The hypotesis is to identify which sugars perform felhing reactor's.

4. Material

• Test tube rack
• 10mL pipet
• distilled water
• 5 test tubes
• 5 spatula

• Lactose
• Maltose
• Glucose
• Sucrose
• Starch
• Felhibg's A and B solutions
• HCl

5. Procedure

First of all, we took 5 test tubes from the previous practice and we put 2 mL of Felhin's A and B Feling's solutions and put them to warn up. After 10 minutes we took the test tubes and we observed the results.

6. Observations

We have observed that glucose, maltose, lactose Felhing's reagent changed from blue to orange. And sucurose the mixture with felhing reagent didn't change the same with starch.

7. Conlusions

Monosaccharides  and some disaccharides have reducing power. However polysaccharides like starch isn't reducing sugar.

8. Questions

1. From your observations and the structures of sugars given above, indicate which functional group in the sugar molecules reacts with Felhing's reagent.
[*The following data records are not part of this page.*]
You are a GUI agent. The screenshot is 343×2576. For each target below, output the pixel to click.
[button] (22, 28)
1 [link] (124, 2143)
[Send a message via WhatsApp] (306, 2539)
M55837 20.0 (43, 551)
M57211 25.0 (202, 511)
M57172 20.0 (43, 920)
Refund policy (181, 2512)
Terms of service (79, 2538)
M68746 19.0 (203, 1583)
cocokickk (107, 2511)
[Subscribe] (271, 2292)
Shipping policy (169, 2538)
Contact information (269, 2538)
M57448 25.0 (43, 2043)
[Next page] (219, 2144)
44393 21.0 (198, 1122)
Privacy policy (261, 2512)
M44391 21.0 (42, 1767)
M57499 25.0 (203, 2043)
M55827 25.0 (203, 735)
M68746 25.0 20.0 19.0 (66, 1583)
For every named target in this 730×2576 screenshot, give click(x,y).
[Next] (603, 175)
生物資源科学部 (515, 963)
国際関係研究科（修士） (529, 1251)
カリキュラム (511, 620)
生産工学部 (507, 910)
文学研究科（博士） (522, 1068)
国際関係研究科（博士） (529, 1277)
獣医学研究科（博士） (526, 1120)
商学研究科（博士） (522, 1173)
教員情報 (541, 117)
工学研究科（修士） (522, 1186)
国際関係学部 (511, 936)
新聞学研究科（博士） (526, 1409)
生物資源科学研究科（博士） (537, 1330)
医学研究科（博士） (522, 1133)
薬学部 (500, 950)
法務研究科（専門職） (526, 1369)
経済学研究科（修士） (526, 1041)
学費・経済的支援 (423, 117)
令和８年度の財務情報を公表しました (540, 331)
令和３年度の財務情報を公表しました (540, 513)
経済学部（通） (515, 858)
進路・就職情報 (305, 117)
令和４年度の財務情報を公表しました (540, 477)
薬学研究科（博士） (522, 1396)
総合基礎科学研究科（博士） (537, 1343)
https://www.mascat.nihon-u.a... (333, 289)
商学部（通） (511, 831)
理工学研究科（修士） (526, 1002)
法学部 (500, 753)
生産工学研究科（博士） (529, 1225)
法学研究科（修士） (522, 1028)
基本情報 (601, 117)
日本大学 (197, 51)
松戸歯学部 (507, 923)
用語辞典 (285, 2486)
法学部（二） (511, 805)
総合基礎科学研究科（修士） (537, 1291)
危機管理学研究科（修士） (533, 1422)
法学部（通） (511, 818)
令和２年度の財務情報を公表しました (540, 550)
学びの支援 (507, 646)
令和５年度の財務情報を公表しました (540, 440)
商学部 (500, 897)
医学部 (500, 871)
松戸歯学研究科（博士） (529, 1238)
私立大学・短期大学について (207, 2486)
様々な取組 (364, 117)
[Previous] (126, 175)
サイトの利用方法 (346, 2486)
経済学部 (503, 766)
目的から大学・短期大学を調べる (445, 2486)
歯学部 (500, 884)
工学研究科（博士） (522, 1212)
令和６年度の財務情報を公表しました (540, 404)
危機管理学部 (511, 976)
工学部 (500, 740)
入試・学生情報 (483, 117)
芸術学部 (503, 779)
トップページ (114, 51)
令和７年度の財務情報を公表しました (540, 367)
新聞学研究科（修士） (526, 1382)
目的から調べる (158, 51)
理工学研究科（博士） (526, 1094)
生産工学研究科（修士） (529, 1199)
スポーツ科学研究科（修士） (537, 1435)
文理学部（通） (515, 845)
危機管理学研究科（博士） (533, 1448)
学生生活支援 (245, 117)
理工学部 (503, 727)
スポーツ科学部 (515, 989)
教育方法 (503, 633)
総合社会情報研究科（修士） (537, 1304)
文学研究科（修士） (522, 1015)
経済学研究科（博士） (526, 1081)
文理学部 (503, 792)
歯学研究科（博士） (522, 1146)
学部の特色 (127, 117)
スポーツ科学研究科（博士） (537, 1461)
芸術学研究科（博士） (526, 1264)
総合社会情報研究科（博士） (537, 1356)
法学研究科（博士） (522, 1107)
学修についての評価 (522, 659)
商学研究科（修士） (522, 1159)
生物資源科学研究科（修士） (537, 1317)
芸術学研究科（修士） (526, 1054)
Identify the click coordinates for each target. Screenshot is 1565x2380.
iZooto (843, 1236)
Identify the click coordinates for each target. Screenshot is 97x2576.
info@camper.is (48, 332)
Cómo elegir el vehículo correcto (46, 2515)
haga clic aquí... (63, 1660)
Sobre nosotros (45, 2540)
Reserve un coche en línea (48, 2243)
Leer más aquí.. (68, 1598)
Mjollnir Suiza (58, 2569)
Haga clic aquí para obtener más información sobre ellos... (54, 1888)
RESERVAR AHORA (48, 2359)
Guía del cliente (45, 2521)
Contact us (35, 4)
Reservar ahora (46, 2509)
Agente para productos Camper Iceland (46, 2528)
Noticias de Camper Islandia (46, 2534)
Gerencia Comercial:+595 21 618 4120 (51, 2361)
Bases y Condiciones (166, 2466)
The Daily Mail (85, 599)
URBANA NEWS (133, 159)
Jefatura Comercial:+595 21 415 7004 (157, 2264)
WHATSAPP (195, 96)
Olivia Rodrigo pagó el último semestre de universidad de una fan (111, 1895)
The OH from an anomeric C.

2. Compare the results you obtained for the fehling's test of starch and fehling's test of hydrolyzed starch. Explain your results.

If we hydrolize starch, glucose are released and they react with Felhing reagent.

3. Would have you obtained a Felhing's positive test if you had hydrolyzed the sucrose (as you have done with starch)? why?

The sucrose has no free 0H therefore not react with the reagent Felhing, like the starch.

4.  What does " reducing sugars" term mean?

The solutions that react with the reagent Felhing are monosaccharides having a free OH, such as glucose, fructose, sucrose and maltose.